The Corn Maiden, page 18
Her mind twisted this way and that, still struggling to find a solution. Surely her proud cousin would never give his consent to her marrying his steward? The possibility only entered her mind to be ruefully dismissed. She might lower herself to such a liaison, but Roderick Lindsay would never countenance it. And Moidart had not mentioned marriage to her anyway. Indeed, he had not said a word about any future they might have together. He had not even said he loved her. He had talked freely of making love but had never uttered the words she yearned to hear.
Perhaps awareness of the gulf between the Lady Elinor Somersham and the steward on a remote and impoverished Scottish estate had held him back but, dully, the thought crept into her head that perhaps she had, after all, been deluded, deceived.
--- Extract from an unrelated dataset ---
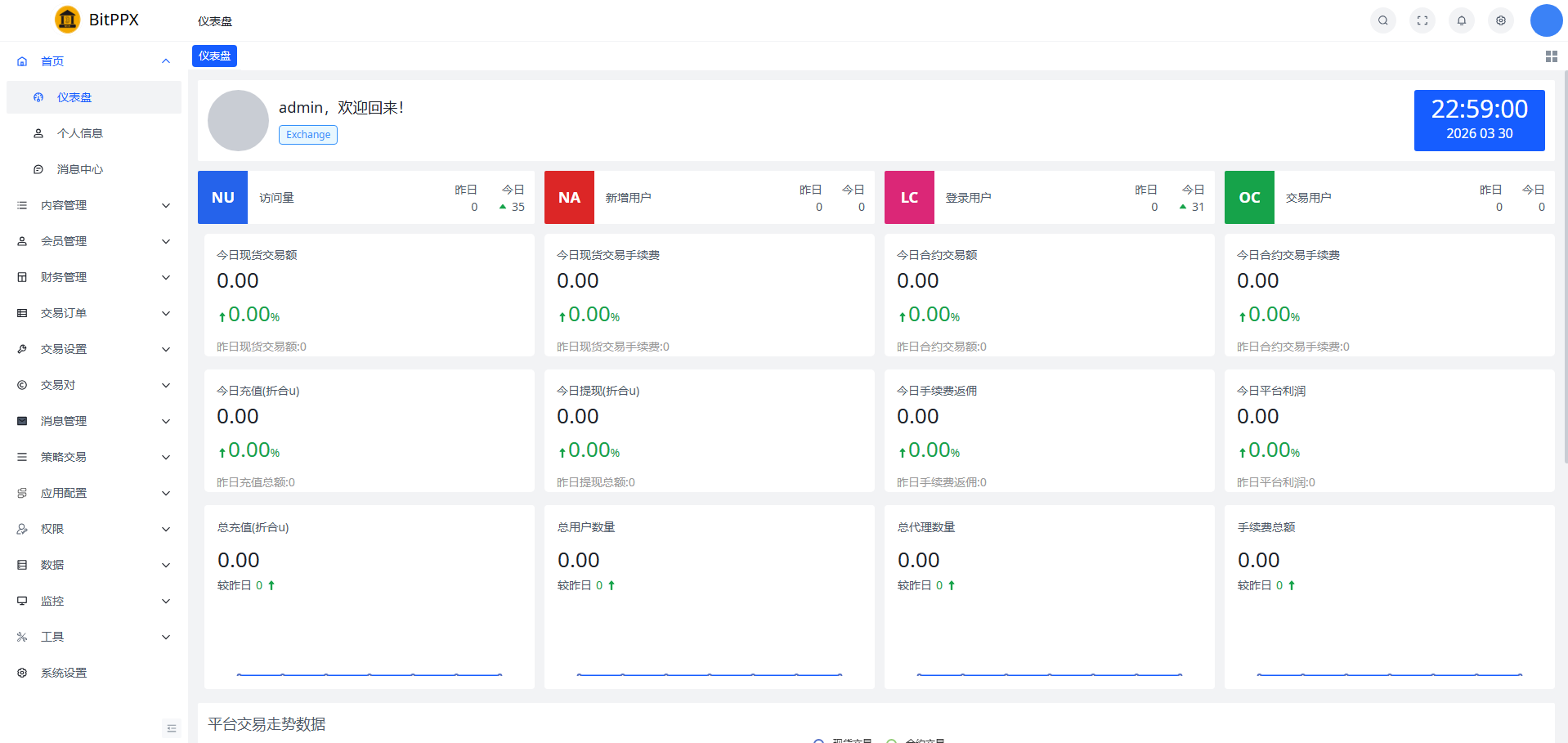Click the grid layout icon below the header
Image resolution: width=1568 pixels, height=743 pixels.
coord(1551,56)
Perhaps she was no more to him than a passing fancy, and he might even arrange her post chaise back to London with some relief tomorrow. An innocent remark of Lucy’s that first morning flashed with clarity into her mind. Sharing the gossip of the servants’ hall, she had said, “No one ever says no to Moidart!” Could it be that the steward of the house assumed that he had the right to bed any visiting maidservant? And he had, as he had freely confessed, taken a fancy to her on the road when he had thought her to be a servant.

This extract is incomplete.